start TASK DATA
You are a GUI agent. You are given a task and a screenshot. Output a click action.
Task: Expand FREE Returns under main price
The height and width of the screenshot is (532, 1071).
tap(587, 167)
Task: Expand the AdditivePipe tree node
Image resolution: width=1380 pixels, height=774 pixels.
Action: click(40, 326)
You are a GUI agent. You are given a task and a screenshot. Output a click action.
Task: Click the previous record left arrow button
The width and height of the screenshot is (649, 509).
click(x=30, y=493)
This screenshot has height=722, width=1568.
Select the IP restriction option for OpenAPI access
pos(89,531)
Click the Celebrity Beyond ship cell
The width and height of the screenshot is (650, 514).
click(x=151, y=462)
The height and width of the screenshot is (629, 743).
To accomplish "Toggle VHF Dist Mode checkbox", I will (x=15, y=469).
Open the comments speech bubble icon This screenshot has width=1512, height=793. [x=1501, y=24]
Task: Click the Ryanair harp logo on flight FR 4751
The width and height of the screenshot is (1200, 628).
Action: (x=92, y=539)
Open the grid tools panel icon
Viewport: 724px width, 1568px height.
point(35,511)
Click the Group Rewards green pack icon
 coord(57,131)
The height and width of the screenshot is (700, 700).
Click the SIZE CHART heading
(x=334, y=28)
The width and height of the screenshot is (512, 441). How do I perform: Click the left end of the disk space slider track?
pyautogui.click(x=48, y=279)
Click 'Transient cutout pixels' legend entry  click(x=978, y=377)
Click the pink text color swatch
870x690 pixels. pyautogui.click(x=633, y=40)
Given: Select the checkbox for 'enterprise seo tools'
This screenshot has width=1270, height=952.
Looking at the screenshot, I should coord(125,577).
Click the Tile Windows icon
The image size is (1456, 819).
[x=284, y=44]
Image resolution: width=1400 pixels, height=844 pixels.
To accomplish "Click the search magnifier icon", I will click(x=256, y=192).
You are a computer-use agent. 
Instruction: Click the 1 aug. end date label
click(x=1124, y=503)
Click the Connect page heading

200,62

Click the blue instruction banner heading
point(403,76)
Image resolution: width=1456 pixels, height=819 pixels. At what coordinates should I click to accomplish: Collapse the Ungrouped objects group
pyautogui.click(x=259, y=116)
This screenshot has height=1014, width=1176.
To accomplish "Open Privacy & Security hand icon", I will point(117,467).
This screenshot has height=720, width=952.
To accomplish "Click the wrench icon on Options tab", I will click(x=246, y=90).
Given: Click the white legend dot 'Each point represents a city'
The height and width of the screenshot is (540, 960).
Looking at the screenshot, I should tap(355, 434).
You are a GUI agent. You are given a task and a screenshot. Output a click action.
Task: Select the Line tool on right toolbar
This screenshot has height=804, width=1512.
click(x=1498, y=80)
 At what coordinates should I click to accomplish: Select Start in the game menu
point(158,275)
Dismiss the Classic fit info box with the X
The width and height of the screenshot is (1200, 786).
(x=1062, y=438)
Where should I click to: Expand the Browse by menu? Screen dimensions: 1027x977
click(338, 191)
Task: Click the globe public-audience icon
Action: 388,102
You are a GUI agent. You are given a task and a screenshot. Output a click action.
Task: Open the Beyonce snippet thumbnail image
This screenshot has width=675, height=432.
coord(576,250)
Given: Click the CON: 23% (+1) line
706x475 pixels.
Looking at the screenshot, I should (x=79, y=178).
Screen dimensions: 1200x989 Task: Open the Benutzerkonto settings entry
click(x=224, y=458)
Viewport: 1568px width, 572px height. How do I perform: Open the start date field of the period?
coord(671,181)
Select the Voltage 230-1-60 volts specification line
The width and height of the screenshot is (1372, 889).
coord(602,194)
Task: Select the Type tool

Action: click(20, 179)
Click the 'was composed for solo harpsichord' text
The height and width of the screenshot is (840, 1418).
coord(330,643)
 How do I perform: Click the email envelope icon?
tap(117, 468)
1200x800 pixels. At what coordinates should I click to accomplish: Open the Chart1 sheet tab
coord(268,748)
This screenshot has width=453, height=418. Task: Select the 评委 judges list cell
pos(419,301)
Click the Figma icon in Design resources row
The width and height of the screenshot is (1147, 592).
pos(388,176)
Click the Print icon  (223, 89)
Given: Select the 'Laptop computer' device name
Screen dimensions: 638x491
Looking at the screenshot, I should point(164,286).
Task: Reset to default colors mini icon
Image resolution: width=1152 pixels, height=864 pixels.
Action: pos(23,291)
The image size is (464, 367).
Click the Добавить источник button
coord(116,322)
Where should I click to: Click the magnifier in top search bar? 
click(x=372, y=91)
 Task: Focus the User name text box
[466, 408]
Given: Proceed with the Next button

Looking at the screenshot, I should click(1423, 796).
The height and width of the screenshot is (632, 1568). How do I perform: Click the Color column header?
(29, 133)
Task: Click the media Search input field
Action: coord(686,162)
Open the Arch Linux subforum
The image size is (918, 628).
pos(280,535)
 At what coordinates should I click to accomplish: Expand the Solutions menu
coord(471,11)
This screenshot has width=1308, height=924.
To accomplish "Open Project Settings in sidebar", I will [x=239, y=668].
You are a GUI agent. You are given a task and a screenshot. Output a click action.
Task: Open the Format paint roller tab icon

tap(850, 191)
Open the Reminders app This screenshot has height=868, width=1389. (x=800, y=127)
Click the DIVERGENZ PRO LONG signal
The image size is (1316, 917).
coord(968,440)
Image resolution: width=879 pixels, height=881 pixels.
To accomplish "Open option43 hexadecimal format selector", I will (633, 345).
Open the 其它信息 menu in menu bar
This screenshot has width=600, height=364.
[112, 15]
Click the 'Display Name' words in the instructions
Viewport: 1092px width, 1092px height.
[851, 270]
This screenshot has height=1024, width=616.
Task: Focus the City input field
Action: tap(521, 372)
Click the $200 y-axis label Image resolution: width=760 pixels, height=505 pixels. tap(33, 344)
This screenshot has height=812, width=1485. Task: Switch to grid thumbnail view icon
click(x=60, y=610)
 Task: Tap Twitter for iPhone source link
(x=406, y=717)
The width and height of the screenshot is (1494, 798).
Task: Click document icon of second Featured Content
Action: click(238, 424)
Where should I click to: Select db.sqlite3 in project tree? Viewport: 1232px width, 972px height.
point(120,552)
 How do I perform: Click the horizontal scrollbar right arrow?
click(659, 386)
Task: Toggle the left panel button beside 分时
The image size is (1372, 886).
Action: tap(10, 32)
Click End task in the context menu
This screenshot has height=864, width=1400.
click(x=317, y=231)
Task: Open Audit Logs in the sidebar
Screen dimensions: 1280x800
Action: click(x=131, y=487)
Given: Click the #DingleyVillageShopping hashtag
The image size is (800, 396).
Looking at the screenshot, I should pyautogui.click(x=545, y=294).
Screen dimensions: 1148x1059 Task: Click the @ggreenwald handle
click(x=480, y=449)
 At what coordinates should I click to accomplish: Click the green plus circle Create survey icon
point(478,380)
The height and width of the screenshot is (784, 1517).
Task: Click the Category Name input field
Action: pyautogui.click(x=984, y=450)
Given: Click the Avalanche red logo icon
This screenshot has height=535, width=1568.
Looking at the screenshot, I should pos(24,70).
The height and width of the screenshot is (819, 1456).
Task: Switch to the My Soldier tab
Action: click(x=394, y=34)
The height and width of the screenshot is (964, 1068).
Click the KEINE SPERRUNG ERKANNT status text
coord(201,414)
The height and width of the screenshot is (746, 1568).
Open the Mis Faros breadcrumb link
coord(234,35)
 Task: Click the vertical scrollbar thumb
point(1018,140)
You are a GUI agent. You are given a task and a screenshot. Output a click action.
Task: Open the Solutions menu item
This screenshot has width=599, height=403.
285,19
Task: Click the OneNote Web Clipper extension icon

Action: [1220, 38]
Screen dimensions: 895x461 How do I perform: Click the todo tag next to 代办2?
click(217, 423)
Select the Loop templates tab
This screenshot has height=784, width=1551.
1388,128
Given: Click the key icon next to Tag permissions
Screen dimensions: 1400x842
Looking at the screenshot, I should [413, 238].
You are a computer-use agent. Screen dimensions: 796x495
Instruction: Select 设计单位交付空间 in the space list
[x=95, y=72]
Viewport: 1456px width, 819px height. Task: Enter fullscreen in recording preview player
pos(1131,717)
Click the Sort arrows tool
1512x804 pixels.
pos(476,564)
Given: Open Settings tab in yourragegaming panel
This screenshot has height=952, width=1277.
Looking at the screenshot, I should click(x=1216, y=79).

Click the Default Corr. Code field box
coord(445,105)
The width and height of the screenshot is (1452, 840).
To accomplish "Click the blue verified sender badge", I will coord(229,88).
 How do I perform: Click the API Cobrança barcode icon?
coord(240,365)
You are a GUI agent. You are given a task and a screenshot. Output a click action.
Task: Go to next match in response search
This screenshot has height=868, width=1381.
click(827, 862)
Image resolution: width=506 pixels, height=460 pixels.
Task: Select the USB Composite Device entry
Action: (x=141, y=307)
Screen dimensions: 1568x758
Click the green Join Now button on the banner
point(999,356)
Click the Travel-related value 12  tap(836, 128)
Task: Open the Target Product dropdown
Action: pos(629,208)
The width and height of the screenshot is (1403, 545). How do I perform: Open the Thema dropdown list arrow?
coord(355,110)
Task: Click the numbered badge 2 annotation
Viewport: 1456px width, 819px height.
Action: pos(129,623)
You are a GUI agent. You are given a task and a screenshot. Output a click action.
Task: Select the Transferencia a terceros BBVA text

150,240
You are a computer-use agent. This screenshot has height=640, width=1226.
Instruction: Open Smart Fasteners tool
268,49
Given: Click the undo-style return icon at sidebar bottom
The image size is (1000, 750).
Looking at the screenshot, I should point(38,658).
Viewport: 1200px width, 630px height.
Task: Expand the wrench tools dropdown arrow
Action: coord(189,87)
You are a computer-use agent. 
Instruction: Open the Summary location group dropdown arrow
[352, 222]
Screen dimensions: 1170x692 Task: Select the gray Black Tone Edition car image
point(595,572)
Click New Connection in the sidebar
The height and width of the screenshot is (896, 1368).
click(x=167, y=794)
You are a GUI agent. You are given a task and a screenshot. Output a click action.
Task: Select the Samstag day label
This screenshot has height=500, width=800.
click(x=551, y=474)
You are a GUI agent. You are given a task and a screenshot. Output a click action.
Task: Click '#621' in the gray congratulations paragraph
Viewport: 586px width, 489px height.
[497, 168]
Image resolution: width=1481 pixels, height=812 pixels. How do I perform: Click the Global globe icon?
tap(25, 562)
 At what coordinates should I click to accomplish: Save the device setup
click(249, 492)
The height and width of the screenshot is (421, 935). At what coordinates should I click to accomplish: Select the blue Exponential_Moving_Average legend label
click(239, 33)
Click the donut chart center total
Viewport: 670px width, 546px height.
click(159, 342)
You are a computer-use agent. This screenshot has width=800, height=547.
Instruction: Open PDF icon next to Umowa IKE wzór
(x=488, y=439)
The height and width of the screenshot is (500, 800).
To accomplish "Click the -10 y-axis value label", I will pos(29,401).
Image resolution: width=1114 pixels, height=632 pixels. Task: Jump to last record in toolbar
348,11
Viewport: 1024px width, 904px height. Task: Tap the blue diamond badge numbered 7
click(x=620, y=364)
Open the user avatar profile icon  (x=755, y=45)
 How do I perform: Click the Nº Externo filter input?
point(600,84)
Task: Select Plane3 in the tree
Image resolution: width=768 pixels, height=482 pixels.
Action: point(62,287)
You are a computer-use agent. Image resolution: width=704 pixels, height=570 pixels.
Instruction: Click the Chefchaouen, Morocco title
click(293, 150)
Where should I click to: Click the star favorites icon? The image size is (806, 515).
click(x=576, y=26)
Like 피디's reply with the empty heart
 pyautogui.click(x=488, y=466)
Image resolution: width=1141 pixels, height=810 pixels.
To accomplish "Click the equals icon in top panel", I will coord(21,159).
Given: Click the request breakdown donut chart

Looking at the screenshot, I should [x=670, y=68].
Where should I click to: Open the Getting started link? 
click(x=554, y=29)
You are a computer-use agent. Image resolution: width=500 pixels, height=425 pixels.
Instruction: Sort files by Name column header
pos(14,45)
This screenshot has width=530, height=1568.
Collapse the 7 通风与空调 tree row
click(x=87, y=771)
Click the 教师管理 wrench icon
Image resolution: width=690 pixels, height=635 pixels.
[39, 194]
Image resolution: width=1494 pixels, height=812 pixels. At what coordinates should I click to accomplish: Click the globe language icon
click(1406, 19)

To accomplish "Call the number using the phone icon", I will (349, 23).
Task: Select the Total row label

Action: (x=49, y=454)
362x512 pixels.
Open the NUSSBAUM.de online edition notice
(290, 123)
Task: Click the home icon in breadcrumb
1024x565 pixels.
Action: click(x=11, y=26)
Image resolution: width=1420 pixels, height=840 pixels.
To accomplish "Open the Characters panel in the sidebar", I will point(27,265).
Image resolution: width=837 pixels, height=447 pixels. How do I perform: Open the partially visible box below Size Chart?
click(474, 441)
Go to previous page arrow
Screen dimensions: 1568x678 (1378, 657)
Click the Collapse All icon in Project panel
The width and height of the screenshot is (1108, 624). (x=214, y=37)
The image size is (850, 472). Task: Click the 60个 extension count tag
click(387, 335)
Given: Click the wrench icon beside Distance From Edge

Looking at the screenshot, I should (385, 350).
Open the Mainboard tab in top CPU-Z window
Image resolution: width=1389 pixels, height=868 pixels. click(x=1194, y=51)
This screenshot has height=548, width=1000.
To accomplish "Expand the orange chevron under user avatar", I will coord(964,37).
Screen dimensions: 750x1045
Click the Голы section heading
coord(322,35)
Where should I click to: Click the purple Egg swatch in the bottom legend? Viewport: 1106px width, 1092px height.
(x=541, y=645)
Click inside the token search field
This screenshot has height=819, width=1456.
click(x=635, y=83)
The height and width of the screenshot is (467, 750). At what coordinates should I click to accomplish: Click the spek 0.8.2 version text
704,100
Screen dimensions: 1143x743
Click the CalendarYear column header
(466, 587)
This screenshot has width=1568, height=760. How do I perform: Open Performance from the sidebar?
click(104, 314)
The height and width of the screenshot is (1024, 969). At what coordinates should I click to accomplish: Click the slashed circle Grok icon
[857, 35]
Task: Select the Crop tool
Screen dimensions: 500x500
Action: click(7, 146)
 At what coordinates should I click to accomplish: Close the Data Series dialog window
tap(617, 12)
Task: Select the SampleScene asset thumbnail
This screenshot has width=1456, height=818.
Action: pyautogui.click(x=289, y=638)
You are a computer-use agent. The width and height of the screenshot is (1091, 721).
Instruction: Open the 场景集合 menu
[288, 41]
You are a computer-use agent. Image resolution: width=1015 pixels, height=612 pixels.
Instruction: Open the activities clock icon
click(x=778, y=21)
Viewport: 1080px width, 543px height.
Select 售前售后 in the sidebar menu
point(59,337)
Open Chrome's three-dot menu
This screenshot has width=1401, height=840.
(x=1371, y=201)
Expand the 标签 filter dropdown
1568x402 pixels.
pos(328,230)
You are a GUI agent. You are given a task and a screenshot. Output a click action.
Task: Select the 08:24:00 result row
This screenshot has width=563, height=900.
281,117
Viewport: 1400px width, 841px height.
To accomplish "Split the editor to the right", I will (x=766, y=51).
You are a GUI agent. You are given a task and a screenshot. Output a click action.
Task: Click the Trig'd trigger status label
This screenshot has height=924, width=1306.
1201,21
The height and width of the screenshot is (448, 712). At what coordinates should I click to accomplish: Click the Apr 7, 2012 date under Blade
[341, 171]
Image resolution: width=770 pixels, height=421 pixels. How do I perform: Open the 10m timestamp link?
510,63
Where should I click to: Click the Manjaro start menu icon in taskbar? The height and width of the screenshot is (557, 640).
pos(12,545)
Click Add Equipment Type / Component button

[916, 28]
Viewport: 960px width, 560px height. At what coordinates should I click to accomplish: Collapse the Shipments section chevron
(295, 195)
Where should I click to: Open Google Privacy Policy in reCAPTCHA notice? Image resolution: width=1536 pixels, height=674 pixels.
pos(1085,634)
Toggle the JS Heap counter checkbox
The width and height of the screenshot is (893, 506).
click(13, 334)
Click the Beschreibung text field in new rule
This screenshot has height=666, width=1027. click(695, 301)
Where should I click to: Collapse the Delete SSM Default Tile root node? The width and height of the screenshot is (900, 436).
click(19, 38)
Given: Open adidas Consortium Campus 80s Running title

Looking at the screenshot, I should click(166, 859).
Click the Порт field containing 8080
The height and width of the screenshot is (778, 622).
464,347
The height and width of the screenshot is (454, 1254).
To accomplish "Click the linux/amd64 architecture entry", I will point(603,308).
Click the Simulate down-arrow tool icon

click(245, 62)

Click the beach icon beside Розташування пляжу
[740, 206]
end TASK DATA
## SET PROBLEM
Give the records from the start through the line containing "click(x=151, y=462)" as a two-column CSV with the columns instruction and action. Use one row for each instruction with its answer, quote every field, and replace line breaks with spaces.

## RESULT BELOW
instruction,action
"You are a GUI agent. You are given a task and a screenshot. Output a click action. Task: Expand FREE Returns under main price The height and width of the screenshot is (532, 1071).","tap(587, 167)"
"Task: Expand the AdditivePipe tree node Image resolution: width=1380 pixels, height=774 pixels.","Action: click(40, 326)"
"You are a GUI agent. You are given a task and a screenshot. Output a click action. Task: Click the previous record left arrow button The width and height of the screenshot is (649, 509).","click(x=30, y=493)"
"This screenshot has height=722, width=1568. Select the IP restriction option for OpenAPI access","pos(89,531)"
"Click the Celebrity Beyond ship cell The width and height of the screenshot is (650, 514).","click(x=151, y=462)"